Michael Schumacher is filthy rich—and good—but the appeal of his sport is still largely foreign to Americans
On his way to qualifying for the U.S. Grand Prix, the world's highest-paid athlete weaved through the garage not in a Ferrari but on a motorized scooter, stopping only to good-naturedly kick his younger brother, Ralf, in the seat of his pants. Then he went out and kicked the butts of the other 20 F/1 drivers, putting his car on the pole for Sunday's race, which he would dominate before letting his teammate, Rubens Barrichello, pass him on the final turn to win the race. (Afterward Schumacher slyly insisted, "There was no plan," despite the fact that Barrichello had, under Ferrari team orders, done the same for him at the Austrian Grand Prix in May.)
The 33-year-old German can afford to be so generous. He has already won 10 times in 16 F/1 races this year, and he clinched his fifth world driving title—and his third straight—two months ago. If he hasn't already established that he's the greatest racer ever, he's building a pretty fair case for himself.

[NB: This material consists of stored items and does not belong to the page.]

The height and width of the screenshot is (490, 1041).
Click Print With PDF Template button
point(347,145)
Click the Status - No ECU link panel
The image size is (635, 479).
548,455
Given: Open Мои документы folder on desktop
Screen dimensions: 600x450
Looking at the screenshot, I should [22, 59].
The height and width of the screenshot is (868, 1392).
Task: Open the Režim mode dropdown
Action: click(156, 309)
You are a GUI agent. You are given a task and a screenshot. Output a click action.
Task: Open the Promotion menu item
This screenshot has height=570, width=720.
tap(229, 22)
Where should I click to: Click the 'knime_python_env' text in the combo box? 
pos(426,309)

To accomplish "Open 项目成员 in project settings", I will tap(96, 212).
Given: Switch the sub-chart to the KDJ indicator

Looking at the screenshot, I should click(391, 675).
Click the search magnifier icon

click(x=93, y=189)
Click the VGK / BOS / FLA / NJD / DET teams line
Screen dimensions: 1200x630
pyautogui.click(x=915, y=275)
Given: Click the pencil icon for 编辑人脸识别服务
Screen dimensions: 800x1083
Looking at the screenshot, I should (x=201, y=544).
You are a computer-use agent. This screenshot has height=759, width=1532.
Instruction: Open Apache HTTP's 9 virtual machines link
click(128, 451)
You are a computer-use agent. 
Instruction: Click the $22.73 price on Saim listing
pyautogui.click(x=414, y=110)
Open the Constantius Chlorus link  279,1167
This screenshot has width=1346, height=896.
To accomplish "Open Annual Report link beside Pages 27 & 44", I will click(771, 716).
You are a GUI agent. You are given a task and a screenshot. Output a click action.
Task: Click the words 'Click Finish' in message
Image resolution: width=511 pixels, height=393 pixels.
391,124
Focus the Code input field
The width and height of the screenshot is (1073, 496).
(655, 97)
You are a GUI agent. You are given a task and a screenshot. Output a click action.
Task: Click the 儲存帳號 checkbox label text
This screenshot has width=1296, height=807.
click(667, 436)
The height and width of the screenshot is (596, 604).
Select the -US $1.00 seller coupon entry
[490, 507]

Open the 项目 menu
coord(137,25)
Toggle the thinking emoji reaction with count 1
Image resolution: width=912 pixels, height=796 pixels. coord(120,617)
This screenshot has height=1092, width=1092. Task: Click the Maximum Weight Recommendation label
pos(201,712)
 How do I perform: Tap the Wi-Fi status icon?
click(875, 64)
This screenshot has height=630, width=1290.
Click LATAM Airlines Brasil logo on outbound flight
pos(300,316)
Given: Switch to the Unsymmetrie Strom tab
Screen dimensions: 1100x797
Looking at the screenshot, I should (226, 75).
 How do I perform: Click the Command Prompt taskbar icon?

Yet for all his wizardry on the track and the outrageous fortune he's earned as a result ($40 million in salary alone this year), Schumacher appears unlikely to achieve anything close to the level of megastardom Stateside that he enjoys in Europe. The estimated crowd of 125,000 (some 50,000 fewer than last year) at the Indianapolis Motor Speedway suggested that the sport has already peaked in the U.S.
That's just fine with Schumacher, who reveled in his semi-anonymity during F/1's sole U.S. stop. "I love this country, being able to walk around freely and watch people," he says. "They always watch me in other countries, but I like to watch them as well."
Schumacher stopped in California to visit friends for a few days before heading to Indy. While on the West Coast he was amazed that the only people who made a fuss over him were Europeans. ("Mostly cooks," he says.) When he got to Indianapolis, which had been overrun by F/1 fans, that wasn't the case. Three nights before the race, as he sat in the posh Canterbury hotel—outside of which gawkers had gathered—he said, "I would be happy not to become as famous in the States [as I am in Europe]." And with that he took his leave and asked a hotel employee in a tuxedo to show him out the back door.
NASCAR Needs A Head Exam
When Dale Earnhardt Jr. admitted last week that he drove for the better part of two months while suffering the aftereffects of a concussion, the most significant question wasn't, What was Junior thinking? Rather it was, How come no one in NASCAR knew about his condition? According to race officials, the April wreck in which Earnhardt sustained the concussion was one of the hardest hits NASCAR has recorded since it began using telemetry in cars last year.
On Sunday, NASCAR said it would more rigorously check any driver who's involved in a wreck before he's cleared to drive again. Its next step should be to follow the lead of CART and the IRL by employing a single medical team to travel the circuit. ( NASCAR medical teams now vary from track to track.) Having the same doctors see drivers on a regular basis would make it much harder for a driver to hide an injury.
Changing the points system may also deter injured drivers from racing. Because points are awarded to every car in the field, a driver can't afford to miss even a few starts. F/1, CART and the IRL don't award points to half the field, so there's no difference between a bad finish and not starting. Under such a system a driver who knows his ability to perform is compromised is more likely to admit an injury that might cause him to sit out a race. NASCAR likes to boast that its points system rewards consistency. It shouldn't, however, encourage dangerous behavior.